The baby, who is yet to be named, was born to factory worker Vinod Kumar and his wife Sushma three weeks ago in northern India.
The baby has been drawing a stream of curious observers and others who consider her a deity in this deeply religious Hindu-majority country.
PHOTO: AFP
“I had never seen something like this in my life so naturally I was a little scared when I first saw her,” her father said this weekend at the family’s mud-and-brick house in Noida town, about 50km northeast of New Delhi.
The girl has found easy acceptance in Kumar’s large, extended family, who say they have no plans to consult doctors to check if the girl can receive treatment or corrective surgery.
“The doctor said everything is normal when she was born. So where’s the need to get medical help?” the child’s father said.
“She’s fed through one mouth and sucks her thumb with the other. We use whichever mouth is free to feed her,” the 24-year-old Kumar said, adding she is eating and breathing normally.
Doctors said it was an extremely rare case, with the girl having two skulls joined together, and that separating them was out of the question.
“Since the heads are fused, separating them is not possible,” pediatrician D.K. Gupta of the All India Institute of Medical Sciences was quoted as saying in the Hindustan Times newspaper.
But doctors said the girl should be examined thoroughly to study the possibility of complications.
“Clearly the child is in no immediate danger but it has to be checked whether the oral and nasal cavity and other passages”are functioning properly, pediatrician Gupta said.
The case comes just months after Indian doctors performed a rare, marathon surgery to remove the extra limbs of a girl born with four arms and legs.
Two-year-old Lakshmi Tatma’s case captivated the nation last year as domestic and international media focused on her complicated surgery performed in southern Bangalore city in November.
This year, Lakshmi started taking her first steps with the help of a baby walker, delighting her parents and doctors.
Lakshmi, named after the four-armed Hindu goddess of wealth, was born fused to the pelvis of a twin that had stopped developing in her mother’s womb — a condition that occurs once in 50,000 conjoined twin births.

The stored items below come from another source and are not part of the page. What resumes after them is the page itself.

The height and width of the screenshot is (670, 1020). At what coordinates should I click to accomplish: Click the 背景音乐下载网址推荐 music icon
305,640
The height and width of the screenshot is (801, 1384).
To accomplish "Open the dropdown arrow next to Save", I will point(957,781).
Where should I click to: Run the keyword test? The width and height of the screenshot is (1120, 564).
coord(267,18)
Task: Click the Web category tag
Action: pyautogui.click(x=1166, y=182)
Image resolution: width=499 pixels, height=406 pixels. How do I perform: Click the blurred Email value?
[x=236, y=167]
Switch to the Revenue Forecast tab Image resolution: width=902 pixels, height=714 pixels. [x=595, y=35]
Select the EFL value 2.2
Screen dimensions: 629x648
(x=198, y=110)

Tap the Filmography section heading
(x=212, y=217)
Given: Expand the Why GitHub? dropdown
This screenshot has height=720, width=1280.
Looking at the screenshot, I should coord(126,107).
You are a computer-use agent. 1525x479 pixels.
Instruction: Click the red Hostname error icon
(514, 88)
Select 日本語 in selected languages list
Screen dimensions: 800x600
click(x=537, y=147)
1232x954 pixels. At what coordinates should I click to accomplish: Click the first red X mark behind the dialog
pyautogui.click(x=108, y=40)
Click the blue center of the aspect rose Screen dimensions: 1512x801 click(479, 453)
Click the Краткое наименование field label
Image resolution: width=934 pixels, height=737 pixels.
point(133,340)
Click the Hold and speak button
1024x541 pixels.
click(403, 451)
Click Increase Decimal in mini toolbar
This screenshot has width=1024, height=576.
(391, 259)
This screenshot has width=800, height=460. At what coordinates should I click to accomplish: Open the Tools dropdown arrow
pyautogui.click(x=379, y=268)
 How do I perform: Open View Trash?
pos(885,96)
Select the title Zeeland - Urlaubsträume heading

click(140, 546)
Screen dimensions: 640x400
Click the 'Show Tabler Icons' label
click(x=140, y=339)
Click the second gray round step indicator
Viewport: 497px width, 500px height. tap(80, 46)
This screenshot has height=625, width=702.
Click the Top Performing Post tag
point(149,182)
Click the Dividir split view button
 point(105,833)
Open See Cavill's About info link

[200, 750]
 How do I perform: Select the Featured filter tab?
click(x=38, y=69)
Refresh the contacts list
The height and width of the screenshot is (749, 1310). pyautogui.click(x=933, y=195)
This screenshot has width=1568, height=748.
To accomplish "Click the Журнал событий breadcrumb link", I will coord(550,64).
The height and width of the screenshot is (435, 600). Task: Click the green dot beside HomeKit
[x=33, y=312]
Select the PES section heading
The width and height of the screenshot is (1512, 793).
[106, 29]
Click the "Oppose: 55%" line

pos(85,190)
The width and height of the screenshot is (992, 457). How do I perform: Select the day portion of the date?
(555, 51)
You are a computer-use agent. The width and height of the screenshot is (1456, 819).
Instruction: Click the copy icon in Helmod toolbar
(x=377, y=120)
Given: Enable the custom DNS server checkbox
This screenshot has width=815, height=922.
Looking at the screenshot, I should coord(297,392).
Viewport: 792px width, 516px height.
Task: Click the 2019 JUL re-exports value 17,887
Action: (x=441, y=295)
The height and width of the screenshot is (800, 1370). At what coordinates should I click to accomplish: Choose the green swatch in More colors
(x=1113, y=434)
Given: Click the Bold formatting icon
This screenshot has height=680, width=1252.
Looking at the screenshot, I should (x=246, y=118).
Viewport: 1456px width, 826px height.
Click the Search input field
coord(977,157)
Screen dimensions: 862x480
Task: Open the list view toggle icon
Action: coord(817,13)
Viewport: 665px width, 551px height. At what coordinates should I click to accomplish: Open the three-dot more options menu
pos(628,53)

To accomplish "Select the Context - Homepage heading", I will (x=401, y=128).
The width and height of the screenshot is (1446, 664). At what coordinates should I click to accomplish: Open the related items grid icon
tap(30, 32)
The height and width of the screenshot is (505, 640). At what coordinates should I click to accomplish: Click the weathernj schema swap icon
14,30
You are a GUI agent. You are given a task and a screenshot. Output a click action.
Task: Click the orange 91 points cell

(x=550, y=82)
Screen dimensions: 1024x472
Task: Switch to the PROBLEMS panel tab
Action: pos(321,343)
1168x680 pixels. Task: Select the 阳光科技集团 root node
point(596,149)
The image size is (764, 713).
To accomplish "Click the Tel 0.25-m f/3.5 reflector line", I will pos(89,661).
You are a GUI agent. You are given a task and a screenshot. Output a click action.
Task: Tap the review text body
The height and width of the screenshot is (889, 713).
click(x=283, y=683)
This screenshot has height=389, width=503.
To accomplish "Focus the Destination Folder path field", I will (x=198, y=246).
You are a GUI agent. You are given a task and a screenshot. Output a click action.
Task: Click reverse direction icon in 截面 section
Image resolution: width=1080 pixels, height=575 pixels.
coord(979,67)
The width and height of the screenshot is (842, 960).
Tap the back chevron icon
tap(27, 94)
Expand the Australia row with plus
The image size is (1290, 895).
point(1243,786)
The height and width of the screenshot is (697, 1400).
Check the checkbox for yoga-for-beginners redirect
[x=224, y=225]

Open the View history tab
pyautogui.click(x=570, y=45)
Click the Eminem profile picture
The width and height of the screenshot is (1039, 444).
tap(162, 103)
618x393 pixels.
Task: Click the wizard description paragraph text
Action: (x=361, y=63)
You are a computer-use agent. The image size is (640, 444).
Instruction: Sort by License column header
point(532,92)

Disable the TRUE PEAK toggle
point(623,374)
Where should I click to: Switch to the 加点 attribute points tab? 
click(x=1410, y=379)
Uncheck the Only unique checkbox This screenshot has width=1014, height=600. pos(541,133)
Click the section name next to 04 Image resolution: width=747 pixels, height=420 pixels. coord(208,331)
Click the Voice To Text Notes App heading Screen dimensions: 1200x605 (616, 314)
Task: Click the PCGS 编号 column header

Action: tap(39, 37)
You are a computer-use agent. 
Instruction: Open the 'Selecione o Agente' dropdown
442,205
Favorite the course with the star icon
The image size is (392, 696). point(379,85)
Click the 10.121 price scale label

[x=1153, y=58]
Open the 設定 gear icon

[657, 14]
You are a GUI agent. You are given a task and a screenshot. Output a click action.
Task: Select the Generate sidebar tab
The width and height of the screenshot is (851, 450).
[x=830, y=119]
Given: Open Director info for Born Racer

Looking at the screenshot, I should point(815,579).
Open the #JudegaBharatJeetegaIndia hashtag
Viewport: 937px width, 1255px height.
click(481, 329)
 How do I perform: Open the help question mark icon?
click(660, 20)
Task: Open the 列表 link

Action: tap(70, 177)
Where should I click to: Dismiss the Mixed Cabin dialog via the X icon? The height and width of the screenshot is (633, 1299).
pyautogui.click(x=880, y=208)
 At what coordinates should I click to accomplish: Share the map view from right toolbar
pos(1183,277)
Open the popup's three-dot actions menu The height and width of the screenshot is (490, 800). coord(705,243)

Kumar said he had heard about Lakshmi, but did not want to change anything about his daughter’s features.
“Whatever God has given me is acceptable. What can we do about it?” he said, lifting the baby to take her away after allowing a brief glimpse of her as neighbors crowded around her cot.
“This child is very special to us,” the baby’s grandfather chimed in, gazing lovingly at the infant.